SeaWorld Build Fought Amid Toxic-Waste Fears


     SAN DIEGO (CN) – SeaWorld San Diego continues to dodge litigation over a planned expansion and how they treat their killer whales and animal trainers, but the theme park showed some teeth in a lawsuit of its own.
     A lawsuit filed in San Diego Superior Court Jan. 4 by a group of citizens who call themselves Save Everyone’s Access named the San Diego theme park’s parent company, Sea World Entertainment, as a defendant. Also sued were the California Coastal Commission and the city of San Diego.
     The group claims to be comprised of “citizens of San Diego working towards keeping oceans, bays, rivers and other waterfronts accessible and safe for the recreational use of citizens and visitors.”
     Save Everyone’s Access claims SeaWorld’s proposed “Blue World” orca tank expansion poses environmental risks from the digging required to build a 40-foot deep underwater viewing gallery.
     The land around SeaWorld and Mission Bay was once a dump used by the city and local aerospace companies and the navy. According to the group, chemicals and heavy metals were dumped at the site, sometimes in underground containers but often the substances were dumped on the shores.
     The group notes the South Shores area was categorized as a “class 1 industrial waste site” by the Environmental Protection Agency in 1990, the same category as the Stringfellow Acid Pits in Riverside County.
     Once construction of the Blue World project gets underway, groundwater from the excavation site – likely contaminated from the toxic waste dumped there in the 50s – will be pumped back out into Mission Bay, the group claims.

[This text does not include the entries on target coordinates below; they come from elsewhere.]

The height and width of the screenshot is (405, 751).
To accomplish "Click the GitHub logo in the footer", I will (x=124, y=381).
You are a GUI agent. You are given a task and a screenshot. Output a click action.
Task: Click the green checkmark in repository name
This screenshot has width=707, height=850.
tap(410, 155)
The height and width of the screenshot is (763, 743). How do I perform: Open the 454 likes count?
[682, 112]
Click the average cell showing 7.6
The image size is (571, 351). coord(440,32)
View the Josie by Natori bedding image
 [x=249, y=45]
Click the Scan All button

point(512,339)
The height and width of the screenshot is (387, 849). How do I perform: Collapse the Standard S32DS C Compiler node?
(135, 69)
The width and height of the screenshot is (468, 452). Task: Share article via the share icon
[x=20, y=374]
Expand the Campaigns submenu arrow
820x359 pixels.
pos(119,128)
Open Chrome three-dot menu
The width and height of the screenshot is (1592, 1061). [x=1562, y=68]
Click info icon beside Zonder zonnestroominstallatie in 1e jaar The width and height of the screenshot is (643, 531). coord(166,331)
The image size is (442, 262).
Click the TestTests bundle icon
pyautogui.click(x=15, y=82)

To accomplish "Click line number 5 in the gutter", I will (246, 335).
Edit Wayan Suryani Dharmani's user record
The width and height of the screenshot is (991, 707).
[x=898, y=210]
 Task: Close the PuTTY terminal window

     SeaWorld did not identify in the Blue World proposal made to the commission how they would prevent toxic releases from the construction project into Mission Bay, Save Everyone’s Access says.
     The group filed an objection to the project with the commission, but SeaWorld’s expansion project was ultimately approved in October with the caveat that the park no longer breed orcas in captivity or transfer whales.
     The commission declined to comment on the lawsuit, as did the city. SeaWorld did not respond to phone and email requests for comment on the new litigation.
     Save Everyone’s Access is represented by Patrick Herman, who said unlike other litigation filed against SeaWorld, this case is brought by people concerned about the environmental impacts the park expansion will have on the San Diego coast.
     Last week, SeaWorld filed a lawsuit of its own in San Diego Superior Court aimed at poking holes in the conditions outlined in the commission’s approval of the Blue World project. SeaWorld claims the commission’s permit approval process became “unhinged” due to pressure from animal rights activists.
     SeaWorld would only receive its expansion permit if it agreed to never breed another orca at its park or transfer other orca to or from the park, so it asked the court to invalidate the commission’s permit decision in the Dec. 29 lawsuit.
     The park said the condition “forces SeaWorld to either agree to the eventual demise of its lawful and federally regulated orca exhibition, or withdraw the permit application and forego the effort to enhance the orca’s habitat, improve the opportunities for scientific research and enrich the visitor experience.”
     SeaWorld claims the commission’s jurisdiction does not extend to the care, breeding or transport of orcas, but only to development along the coast.
     Meanwhile, the San Diego Union Tribune reported this week SeaWorld and state regulators have agreed to settle worker safety citations handed down last year over the park’s supposed failure to protect trainers who worked closely with killer whales.
     The settlement still needs approval by the California Occupational Safety & Health Appeals Board. If approved, it will squash all four citations and fines of nearly $26,000 and require the park to adhere to strict guidelines on interactions between trainers and whales, according to the newspaper.
     Trainers will no longer be allowed to “surf” on top of whales, swim under them or stand on them except when necessary to get out of the park’s medical pool.
     Settlement papers were filed on Dec. 14 following negotiations that began in November, according to Cal/OSHA spokeswoman Erika Monterroza.
     SeaWorld spokesman Dave Koontz said the park is pleased with the appeals board’s decision to withdraw citations and impose conditions “based largely on SeaWorld’s existing safety program.”
     The settlement’s proposed regulations will not likely be noticeable by park goers who attend the Shamu Show: the company put an end to trainers performing in the water with orcas following the 2010 death of trainer Dawn Brancheau, who drowned after being attacked by a whale during a show at the Orlando park.